-- start of Quoted passage --

The Vocabularies of Science

In all scientific systems you have a number of code words which operate as communication carriers, and when a person does not know these words well, he is having difficulty with the science itself. I have seen a senior in science falling down in his comprehension of a later part of the science because he had never gotten the nomenclature of the science straight to begin with. He did not know exactly what a British Thermal Unit was, or something like that—therefore, later on, when he’s solving some vast and involved problem, there’s a datum rambling around in his head and it’s not stable at all—it’s getting confused —it’s mixed up with all other data. And that is only because he didn’t understand what the term was in the first place.

So just as you learn semaphore signals, just as you learn Morse Code, just as you learn baby talk, so, when you become conversant with any particular specialized subject, you must become conversant with its terminology. Your understanding of it then increases. Otherwise, understanding is impeded by these words rattling around and not joining themselves to anything. If you know vaguely that such and such a word exists and yet have no definite understanding of what it means, it does not align. Thus, a misunderstanding of a word can cause a misalignment of a subject, and this really is the basis of the primary confusion in Man’s understanding of the mind.

-- end of Quoted passage --

**Exercise tasks**
[1] Transcribe the passage on scientific vocabularies from "In all scientific" to "the first place.".
[2] Extend the passage on the vocabularies of science, picking up after its final sentence.

-- start of Available data --

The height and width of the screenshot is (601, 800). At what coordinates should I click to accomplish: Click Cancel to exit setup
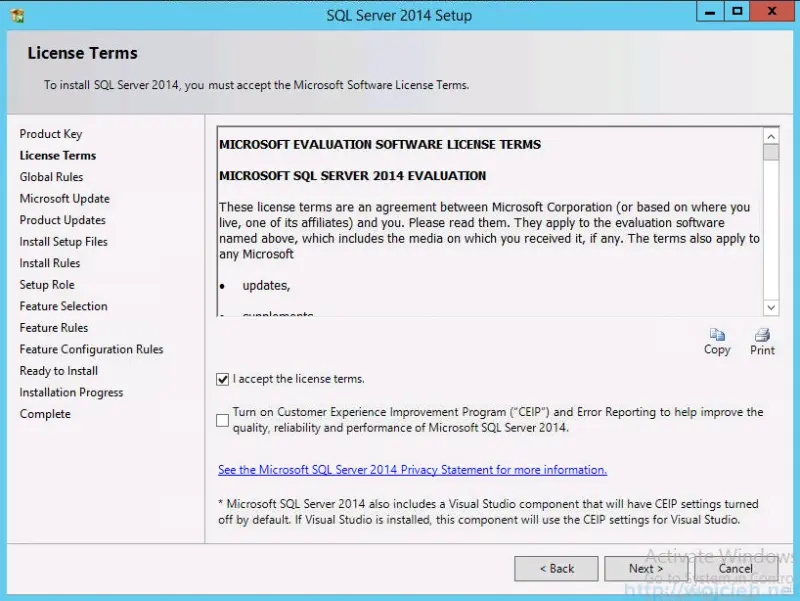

-- end of Available data --

**The answers**
[1]
In all scientific systems you have a number of code words which operate as communication carriers, and when a person does not know these words well, he is having difficulty with the science itself. I have seen a senior in science falling down in his comprehension of a later part of the science because he had never gotten the nomenclature of the science straight to begin with. He did not know exactly what a British Thermal Unit was, or something like that—therefore, later on, when he’s solving some vast and involved problem, there’s a datum rambling around in his head and it’s not stable at all—it’s getting confused —it’s mixed up with all other data. And that is only because he didn’t understand what the term was in the first place.

[2]
There have been so many words assigned to various parts of the mind that one would be staggered if he merely catalogued all of these things. Take, for instance, the tremendous background and technology of psychoanalysis. Overpoweringly complicated material, most of it is merely descriptive; some of it, action terminology, such as the censor, the id, the ego, the alter-ego, and what not. Most of these things lined up, each one meaning a specific thing. But the practitioners who began to study this science did not have a good founding in the exact sciences—in other words, they didn’t have a model of the exact sciences. And in the humanities, they could be as careless as they liked with their words, because the humanities were not expected to be precise or exact—not a criticism of them—it just means that you could have a lesser command of the language.

When they got into the study of Freud, they got into this interesting thing—to one person an id was one thing and to another person it was something else. And alter-ego was this and it was that. The confusion of terms there, practically all by itself, became the totality of confusion of psychoanalysis.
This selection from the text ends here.